Bettye Lavette

betty-400x600 Espace Julien, 15 Octobre 2014.

Après une pause de deux semaines sans concert post Marsatac, une fois n’est pas coutume un choix s’impose ce soir.

Bien envie de revoir Crocodiles, appréciés il y a 2 ans au Poste à Galène mais ce sera pour une autre fois.

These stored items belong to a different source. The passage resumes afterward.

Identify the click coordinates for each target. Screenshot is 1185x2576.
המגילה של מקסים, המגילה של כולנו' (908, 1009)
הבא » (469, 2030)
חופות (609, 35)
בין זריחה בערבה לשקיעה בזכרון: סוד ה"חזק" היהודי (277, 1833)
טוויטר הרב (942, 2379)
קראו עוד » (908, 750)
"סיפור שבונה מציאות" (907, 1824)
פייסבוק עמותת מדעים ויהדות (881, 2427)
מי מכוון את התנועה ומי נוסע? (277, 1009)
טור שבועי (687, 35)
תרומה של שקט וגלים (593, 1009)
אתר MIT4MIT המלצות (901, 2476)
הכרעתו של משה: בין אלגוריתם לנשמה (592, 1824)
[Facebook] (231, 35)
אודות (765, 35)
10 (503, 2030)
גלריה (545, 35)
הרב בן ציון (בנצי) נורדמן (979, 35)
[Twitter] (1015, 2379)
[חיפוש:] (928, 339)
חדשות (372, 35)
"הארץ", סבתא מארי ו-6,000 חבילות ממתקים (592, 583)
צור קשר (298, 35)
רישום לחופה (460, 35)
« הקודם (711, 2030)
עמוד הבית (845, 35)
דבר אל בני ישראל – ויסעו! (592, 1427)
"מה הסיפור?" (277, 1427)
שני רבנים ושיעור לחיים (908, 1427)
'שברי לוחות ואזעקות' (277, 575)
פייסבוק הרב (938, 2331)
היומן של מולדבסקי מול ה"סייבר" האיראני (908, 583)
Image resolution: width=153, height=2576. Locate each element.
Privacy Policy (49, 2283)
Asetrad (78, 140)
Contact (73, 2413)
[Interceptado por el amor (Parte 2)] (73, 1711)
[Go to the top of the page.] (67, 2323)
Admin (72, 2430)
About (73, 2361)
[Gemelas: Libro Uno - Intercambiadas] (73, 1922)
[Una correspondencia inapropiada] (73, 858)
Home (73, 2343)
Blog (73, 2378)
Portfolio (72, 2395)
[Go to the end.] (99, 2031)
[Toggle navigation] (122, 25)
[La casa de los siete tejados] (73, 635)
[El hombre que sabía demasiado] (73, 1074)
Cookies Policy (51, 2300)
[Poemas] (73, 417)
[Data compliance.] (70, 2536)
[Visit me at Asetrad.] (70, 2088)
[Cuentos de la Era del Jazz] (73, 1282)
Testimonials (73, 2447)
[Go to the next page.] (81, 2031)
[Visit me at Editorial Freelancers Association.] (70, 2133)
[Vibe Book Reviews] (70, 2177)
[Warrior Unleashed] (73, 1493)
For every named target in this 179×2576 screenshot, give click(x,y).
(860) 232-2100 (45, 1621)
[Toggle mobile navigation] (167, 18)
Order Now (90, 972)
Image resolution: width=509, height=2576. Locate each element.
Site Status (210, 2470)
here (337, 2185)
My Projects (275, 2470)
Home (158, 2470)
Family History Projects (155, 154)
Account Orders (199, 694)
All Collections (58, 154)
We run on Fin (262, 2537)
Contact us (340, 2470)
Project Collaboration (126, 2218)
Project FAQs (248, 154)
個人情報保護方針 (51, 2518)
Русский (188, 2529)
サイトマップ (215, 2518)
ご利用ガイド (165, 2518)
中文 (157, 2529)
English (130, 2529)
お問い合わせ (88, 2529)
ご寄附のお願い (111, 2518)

La grande et rare Bettye Lavette à Marseille, c’est une date inattendue tant la chanteuse est peu connue en France hors des initiés soul, ou de quelques cinéphiles l’ayant (re)découverte en entendant son merveilleux « Let me down easy » dans le film « La Famille Wolfberg«  d’Axelle Ropert.

Une belle surprise proposée par la salle jazz Le Cri Du Port, dans un Espace Julien en configuration place assises.
Où il fera comme d’habitude une chaleur suffocante même avec ses portes ouvertes, avec toujours cette curieuse idée de passer des choses géniales en attente, de Gil Scott Heron à Mulatu Astatke à un volume bien trop faible.

Le concert en revanche sera parfaitement sonorisé, un vrai régal pour les oreilles.

Alors que de nombreux spectateurs manifestaient leur impatience (une bonne demie heure de retard, la routine) en criant son nom, la diva tout de rouge vêtue entre en scène.

Son jeune groupe est composé d’un pianiste, un batteur, un bassiste et un guitariste qui s’occupent également des chœurs.
Une section rythmique tout ce qu’il y a de plus basique et efficace, aussi à l’aise dans les tranches de blues que les ballades plus introspectives.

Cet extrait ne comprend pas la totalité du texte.